- **Provided passage**:

Monday, November 04, 2013

The great grandma and the teenage rebel


I stumble across an article about the struggles to prevent female genital mutilation in the paper. 

http://www.theguardian.com/society/2013/nov/04/uk-mutilation-girls-report

It’s close to my heart because I translated a play about it. BINTOU by Kaffi Kwahulé. A beautiful and angry piece about a young girl, a gang leader in a French slum, whose family decides to mutilate her specifically to try to tame her wild spirit.

The ‘operation’ goes wrong and she bleeds to death.

I loved Bintou and lived through Bintou and felt so angry and sad at her dying.

I live through all this again as I read the article. It’s beginning to alarm me, how often I find myself saying: “I wrote a play about that...”

Have I really written about so much?

No wonder I feel tired. No wonder the cartilage in my knees has worn away, no wonder bone is rubbing painfully against bone.

- **Dataset extract**:
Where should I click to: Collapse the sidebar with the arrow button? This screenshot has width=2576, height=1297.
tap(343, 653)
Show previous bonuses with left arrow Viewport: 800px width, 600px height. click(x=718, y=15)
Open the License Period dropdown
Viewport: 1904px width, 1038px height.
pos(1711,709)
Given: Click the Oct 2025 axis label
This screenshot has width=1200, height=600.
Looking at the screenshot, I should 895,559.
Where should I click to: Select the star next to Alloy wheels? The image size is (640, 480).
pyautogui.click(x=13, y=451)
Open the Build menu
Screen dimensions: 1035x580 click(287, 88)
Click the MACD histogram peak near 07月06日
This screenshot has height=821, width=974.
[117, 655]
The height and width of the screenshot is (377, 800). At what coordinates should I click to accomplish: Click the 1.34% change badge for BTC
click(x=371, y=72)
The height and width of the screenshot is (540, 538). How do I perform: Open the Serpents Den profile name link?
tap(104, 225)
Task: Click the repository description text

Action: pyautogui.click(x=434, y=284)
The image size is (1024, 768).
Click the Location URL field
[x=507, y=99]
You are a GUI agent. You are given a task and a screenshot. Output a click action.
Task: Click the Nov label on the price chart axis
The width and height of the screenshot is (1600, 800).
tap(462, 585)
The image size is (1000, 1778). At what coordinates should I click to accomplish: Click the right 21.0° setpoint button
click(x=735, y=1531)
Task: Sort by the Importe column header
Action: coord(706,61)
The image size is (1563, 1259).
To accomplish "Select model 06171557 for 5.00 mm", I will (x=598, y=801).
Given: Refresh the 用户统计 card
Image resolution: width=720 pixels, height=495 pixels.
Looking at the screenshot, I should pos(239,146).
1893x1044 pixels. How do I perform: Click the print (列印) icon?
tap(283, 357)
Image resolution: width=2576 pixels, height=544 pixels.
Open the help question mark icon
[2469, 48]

- **Exercise description**:
Rewrite the blog post from "I loved Bintou" through "painfully against bone.", replacing "knees" with "hips".

- **Output for this task**:
I loved Bintou and lived through Bintou and felt so angry and sad at her dying.

I live through all this again as I read the article. It’s beginning to alarm me, how often I find myself saying: “I wrote a play about that...”

Have I really written about so much?

No wonder I feel tired. No wonder the cartilage in my hips has worn away, no wonder bone is rubbing painfully against bone.